1/ la division sexuelle des rôles sociaux, discours et réalité

a- l'évolution de l'activité féminine

La première interrogation, qui porte sur l'évolution de l'activité féminine aux 19e et 20e siècle, reposait sur le présupposé, qui n'était pas alors identifié comme tel, que, "avant", les femmes ne travaillaient pas. Dans cet "avant" assez indéfini, je croyais que femmes et hommes respectaient les lieux et rôles distincts que la société leur avait assignés. Schématiquement, l'extérieur, la vie publique, le devoir de subvenir aux besoins de la famille et donc le travail rémunérateur appartenaient aux hommes lorsque l'intérieur, le foyer, son entretien, les soins et l'éducation des enfants, la prise en charge des parents âgés étaient les domaines féminins. Etre une femme active me semblait donc socialement aussi problématique que d'être un homme au foyer.
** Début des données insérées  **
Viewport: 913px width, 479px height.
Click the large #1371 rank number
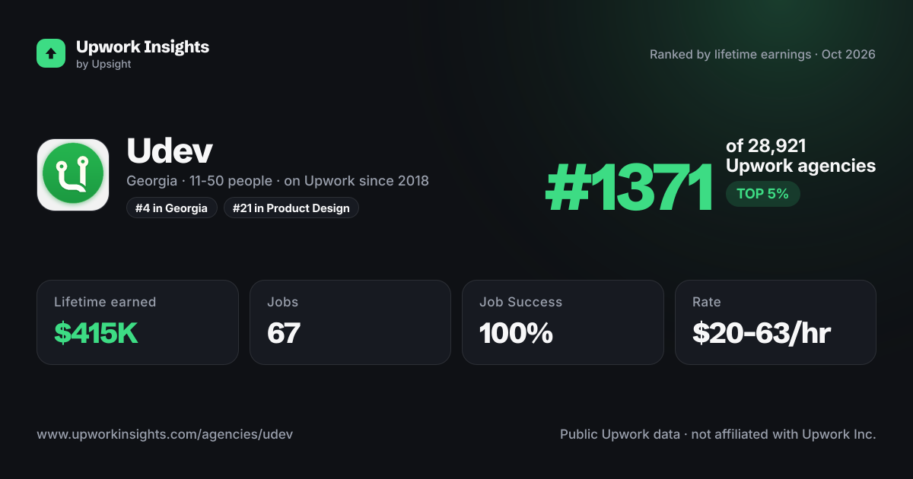pos(628,189)
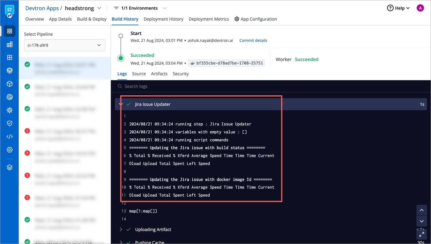Click the fullscreen expand logs icon
Image resolution: width=431 pixels, height=244 pixels.
(421, 234)
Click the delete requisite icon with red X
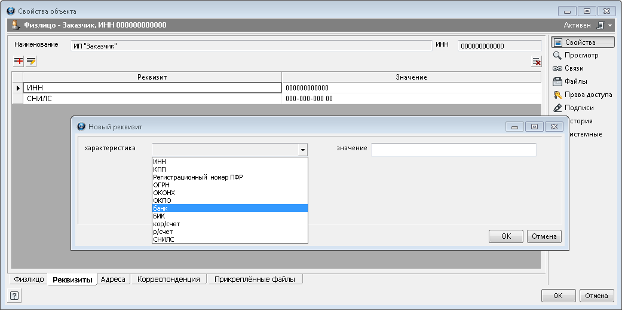The width and height of the screenshot is (622, 310). click(x=536, y=62)
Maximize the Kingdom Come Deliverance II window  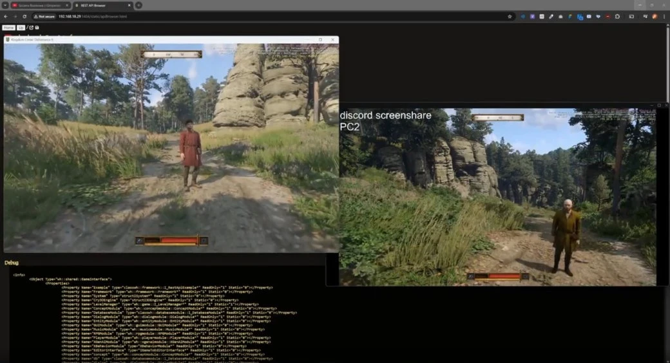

Nombreux étaient d'ailleurs les travaux historiques qui étayaient cette vision du passé : "le travail féminin avant le mariage est une norme sociale et une réalité statistique. C'est après le mariage que le travail devient un enjeu"6. Ce qui est écrit sur les vendeuses de grand magasin en est d'ailleurs un bon exemple. Ces "demoiselles" sont recrutées jeunes et remerciées au-delà de 35 ans. Logées au magasin, elles sont soumises à une surveillance infantilisante, obligées qu'elles sont de rendre des comptes sur leurs faits et gestes en dehors des heures de travail. Un mariage ou, a fortiori, une grossesse signifient le licenciement7. Ce retrait massif des femmes du marché du travail à l'âge du mariage et des maternités est représenté, sous forme graphique, par une courbe "bimodale", ou en "M" : les femmes travaillent jusqu'à 25 ans, s'arrêtent majoritairement entre 25 et 40 ou 45 ans pour élever leurs enfants et reprennent ensuite8. A contrario, on a alors montré que celles qui allaient à l'encontre de cette norme étaient des femmes seules, socialement vouées à la solitude9. Les rôles de travailleuse et mère-épouse auraient donc été incompatibles, jusqu'à une période très récente. Depuis les années 1970, en effet, se dessine une nette évolution des courbes d'activité féminine vers un profil en forme de "U" renversé, qui traduit le caractère désormais dominant des carrières féminines continues10. S'appuyant sur ces statistiques, toutes les études sociologiques insistent sur la "montée de l'activité féminine" depuis les années 197011, discours qui ne font que renforcer l'idée que "avant", les femmes ne travaillaient pas. Cette conception est à l'origine de toutes les études, historiques et sociologiques, qui mettent en rapport la vie de famille et l'activité féminine, question qui n'est jamais posée pour les hommes12.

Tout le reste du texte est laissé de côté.